Over the weekend I finished the transition from my PowerBook to the Intel based iMac as my primary development platform. Rather than use the PowerPC only Flock or stick with Safari I have started using an unofficical Intel compiled version of Firefox. Performance is excellent and there are no issues with reliability, Java or Flash.

Installing Rails and ImageMagick turned out to be very straightforward thanks to DarwinPorts, the Rails on OSX wiki and the ImageMagick on OSX howto. Currently there is no Intel compiled DarwinPorts binary but fortunately it compiled from source without issue (once the Apple Developer Tools were installed).
In the process I found a nice Eclipse plugin for Ruby on Rails named RadRails.

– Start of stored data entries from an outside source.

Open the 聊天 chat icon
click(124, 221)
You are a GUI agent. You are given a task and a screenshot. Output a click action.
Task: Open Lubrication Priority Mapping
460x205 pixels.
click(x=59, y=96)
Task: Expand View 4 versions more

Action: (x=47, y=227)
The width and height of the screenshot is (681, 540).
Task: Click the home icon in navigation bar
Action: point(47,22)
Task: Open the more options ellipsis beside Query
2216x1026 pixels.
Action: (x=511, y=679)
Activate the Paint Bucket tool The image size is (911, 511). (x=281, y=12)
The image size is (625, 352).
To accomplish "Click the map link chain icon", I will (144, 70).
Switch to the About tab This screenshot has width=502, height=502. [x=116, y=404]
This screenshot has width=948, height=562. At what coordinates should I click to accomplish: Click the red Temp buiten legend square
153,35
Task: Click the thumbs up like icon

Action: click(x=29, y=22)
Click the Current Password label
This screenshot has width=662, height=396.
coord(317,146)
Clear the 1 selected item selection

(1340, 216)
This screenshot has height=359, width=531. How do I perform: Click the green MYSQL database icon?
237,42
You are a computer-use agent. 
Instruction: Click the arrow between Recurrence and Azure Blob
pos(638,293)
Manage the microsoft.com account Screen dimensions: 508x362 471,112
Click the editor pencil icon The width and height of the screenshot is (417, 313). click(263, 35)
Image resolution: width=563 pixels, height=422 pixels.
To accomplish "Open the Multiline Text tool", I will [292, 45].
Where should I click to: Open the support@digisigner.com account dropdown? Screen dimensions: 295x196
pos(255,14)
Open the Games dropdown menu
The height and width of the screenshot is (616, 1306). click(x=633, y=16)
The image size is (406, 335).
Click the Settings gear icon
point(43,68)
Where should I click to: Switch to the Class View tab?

First thoughts on Intel iMac

My Intel iMac arrived on Tuesday and I have been playing with it ever since. Overall it is working out really well, it is snappy when running Intel/Universal binaries and the screen quality is superb. The extra 512meg of RAM has not arrived yet so it is hard to judge performance but it is very promising. At the moment it kind of feels like you are driving a Formala One car with the tires borrowed from the family sedan, whilst Intel binaries run very nicely Rosetta is very slow especially when two or more legacy binaries are open at once. I have a feeling however that the extra RAM will help a lot with this.

Intel iMac arrives

Eclipse patch for OSX Intel: https://bugs.eclipse.org/bugs/show_bug.cgi?id=98889

Still waiting on Fink support. Once that arrives in the near future will be able to install developer tools like subversion, ruby, rails, php5 and openldap.

Preordered an Intel iMac

imac.jpg
With my new office space I was finding that my PowerBook was getting used less and less as a laptop. For a while I was considering getting a Mac Mini/iMac to replace it as it is two years old and sometimes a little slow. Then this week Apple announced their new iMacs based on the Intel processor. It is hard to turn down a major speed increase (my guess running legacy apps through Rosetta will still be faster than my PowerBook) plus it comes with a far better video card, more RAM, bigger hard drive and the ability to plug my 19" LCD display into the side and span screens.